(SUPPLIED MATERIAL)
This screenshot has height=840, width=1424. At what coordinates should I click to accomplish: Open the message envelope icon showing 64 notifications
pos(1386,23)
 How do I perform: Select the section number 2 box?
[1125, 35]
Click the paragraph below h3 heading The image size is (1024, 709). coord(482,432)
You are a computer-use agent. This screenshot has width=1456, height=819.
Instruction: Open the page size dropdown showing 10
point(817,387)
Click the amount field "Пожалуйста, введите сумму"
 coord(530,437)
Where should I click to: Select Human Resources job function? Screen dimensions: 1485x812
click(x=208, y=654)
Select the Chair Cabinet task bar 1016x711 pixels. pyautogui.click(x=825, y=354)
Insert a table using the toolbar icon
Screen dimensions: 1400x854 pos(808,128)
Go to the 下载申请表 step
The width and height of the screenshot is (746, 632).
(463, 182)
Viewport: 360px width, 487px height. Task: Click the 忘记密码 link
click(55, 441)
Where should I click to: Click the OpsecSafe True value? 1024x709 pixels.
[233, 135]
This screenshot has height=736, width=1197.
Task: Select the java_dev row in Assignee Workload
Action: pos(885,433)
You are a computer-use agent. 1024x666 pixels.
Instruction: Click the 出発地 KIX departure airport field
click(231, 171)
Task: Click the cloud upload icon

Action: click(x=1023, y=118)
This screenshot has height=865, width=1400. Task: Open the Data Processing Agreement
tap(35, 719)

(STATED GOAL)
Print all of the lines above verbatim, in their original order and with their original line breaks.

(EXERCISE RESULT)
This screenshot has height=840, width=1424. At what coordinates should I click to accomplish: Open the message envelope icon showing 64 notifications
pos(1386,23)
 How do I perform: Select the section number 2 box?
[1125, 35]
Click the paragraph below h3 heading The image size is (1024, 709). coord(482,432)
You are a computer-use agent. This screenshot has width=1456, height=819.
Instruction: Open the page size dropdown showing 10
point(817,387)
Click the amount field "Пожалуйста, введите сумму"
 coord(530,437)
Where should I click to: Select Human Resources job function? Screen dimensions: 1485x812
click(x=208, y=654)
Select the Chair Cabinet task bar 1016x711 pixels. pyautogui.click(x=825, y=354)
Insert a table using the toolbar icon
Screen dimensions: 1400x854 pos(808,128)
Go to the 下载申请表 step
The width and height of the screenshot is (746, 632).
(463, 182)
Viewport: 360px width, 487px height. Task: Click the 忘记密码 link
click(55, 441)
Where should I click to: Click the OpsecSafe True value? 1024x709 pixels.
[233, 135]
This screenshot has height=736, width=1197.
Task: Select the java_dev row in Assignee Workload
Action: pos(885,433)
You are a computer-use agent. 1024x666 pixels.
Instruction: Click the 出発地 KIX departure airport field
click(231, 171)
Task: Click the cloud upload icon

Action: click(x=1023, y=118)
This screenshot has height=865, width=1400. Task: Open the Data Processing Agreement
tap(35, 719)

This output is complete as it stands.